23/05/2012

I WON'T MISS IT! DICKENS AND HIS INVISIBLE WOMAN

After directing and starring in Coriolanus based on Shakespeare's Roman drama, Ralph Fiennes directs and stars as Charles Dickens in THE INVISIBLE WOMAN, film adaptation of Claire Tomaline's book of the same name. The movie is due to release in 2013 and tells about the affair between the famous writer and the beautiful young actress Ellen Ternan (Felicity Jones, Hysteria, Northanger Abbey).

Abi Morgan (Shame) has adapted Claire Tomalin‘s novel, which tells of the 13-year affair between Dickens and Nelly Ternan, a woman who was 27 years  the author’s junior. Tom Hollander (as the author Wilkie Collins) and Kristin Scott Thomas   (as Nelly's mother)  are also in  the cast.
Dickens was forty-five when he met Nelly (Ellen) Ternan, and she was only eighteen, slightly older than his daughter Katey. Dickens became passionately attached to her, but their relationship had to be kept secret from the general public. Victorian middle class pruderie wouldn't forgive Dickens such an immoral behaviour. Dickens himself would have condemned his behaviour in one of his novels. How will the movie deal with the affair?

Modern readers are less shocked by Dickens's having had a mistress than by his determination to keep everything secret, a determination which led even to cruelties towards his wife and children.According to Dickens his wife lacked his energy and intellect while Nelly Ternan, in contrast, was clever and charming, interested in literature, the theatre, politics.
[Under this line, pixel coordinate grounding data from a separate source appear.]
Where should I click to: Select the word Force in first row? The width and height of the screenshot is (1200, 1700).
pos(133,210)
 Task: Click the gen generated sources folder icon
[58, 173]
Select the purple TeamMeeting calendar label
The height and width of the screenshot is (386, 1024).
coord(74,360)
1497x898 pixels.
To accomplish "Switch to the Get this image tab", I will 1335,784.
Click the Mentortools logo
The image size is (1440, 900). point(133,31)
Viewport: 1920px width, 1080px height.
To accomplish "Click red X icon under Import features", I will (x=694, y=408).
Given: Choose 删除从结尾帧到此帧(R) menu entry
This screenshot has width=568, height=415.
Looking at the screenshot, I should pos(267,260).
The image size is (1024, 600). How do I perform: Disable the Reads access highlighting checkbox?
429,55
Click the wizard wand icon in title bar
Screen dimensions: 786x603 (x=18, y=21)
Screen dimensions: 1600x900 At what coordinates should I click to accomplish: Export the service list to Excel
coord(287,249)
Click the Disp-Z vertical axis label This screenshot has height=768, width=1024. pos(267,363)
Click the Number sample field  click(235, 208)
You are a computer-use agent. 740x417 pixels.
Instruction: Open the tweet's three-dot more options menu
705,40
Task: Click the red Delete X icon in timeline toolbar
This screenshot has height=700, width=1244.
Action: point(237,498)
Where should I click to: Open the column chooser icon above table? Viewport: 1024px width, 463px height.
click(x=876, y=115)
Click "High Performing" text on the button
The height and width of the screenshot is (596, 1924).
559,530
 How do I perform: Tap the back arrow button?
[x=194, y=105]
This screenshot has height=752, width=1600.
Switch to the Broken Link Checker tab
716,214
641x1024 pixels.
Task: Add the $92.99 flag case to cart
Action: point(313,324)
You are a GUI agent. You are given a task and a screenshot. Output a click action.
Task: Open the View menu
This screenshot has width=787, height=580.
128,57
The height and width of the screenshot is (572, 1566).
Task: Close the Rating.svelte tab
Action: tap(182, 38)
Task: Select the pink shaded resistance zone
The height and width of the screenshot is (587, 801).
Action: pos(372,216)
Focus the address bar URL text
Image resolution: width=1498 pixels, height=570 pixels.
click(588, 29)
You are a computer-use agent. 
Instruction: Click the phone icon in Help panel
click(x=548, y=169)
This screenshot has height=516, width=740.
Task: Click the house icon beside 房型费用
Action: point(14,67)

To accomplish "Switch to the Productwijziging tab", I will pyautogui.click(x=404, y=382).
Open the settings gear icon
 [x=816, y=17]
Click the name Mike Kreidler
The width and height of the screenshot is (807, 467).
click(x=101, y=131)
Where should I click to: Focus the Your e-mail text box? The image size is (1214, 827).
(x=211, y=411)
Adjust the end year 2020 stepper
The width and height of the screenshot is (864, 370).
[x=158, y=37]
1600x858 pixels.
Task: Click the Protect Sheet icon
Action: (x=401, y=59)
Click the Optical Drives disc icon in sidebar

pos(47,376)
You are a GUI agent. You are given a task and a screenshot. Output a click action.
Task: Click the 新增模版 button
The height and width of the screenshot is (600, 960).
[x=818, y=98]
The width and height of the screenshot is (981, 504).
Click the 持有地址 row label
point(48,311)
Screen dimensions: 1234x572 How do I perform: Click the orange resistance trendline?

Dickens referred to Ternan as his "magic circle of one". The situation came to a head  in 1858 when Catherine, Dickens's wife, found and opened a packet delivered by a London jeweller which contained a gold bracelet meant for Nelly with a note written by her husband. The Dickenses separated that May 1858 after 22 years of marriage. 

Dickens named several of his female characters after Ternan, including Estella in Great Expectations, Bella in Our Mutual Friend and Helena Landless in The Mystery of Edwin Drood, and other may have been inspired by her, particularly Lucie Manette in A Tale of Two Cities. Dickens left a legacy of £1,000 to Ellen Ternan in his will on his death in 1870, and sufficient income from a trust fund to ensure that she would never have to work again.

Official synopsis

Nelly, happily married and mother of children is tormented by her past. Her memories, brought about by her sense of guilt and regret,  lead the story back in time in order to explore her affair with Charles Dickens,  which was exciting and fragile at the same time. Dickens falls in love with her. The young woman comes from a family of actors and the theatre is crucial for both of them and for their relationship. Nelly becomes his muse, but the price they pay is a complex, very secret relationship for which the Nelly will be condemned to become an invisible woman. 



3 comments:

Vava, A country dreaming mum said...

I love Dickens and I will most certainly not miss this movie. Thanks!
Silvana

Maria Grazia said...

I love Dickens's novels but, actually, I have never had much sympathy for the man behind them. He was a genius story-teller but... Let's see how Fiennes will portray him both as a director and as an actor.
As usual, thanks for visiting and commenting. I'd feel very lonely if it weren't for you! ;-)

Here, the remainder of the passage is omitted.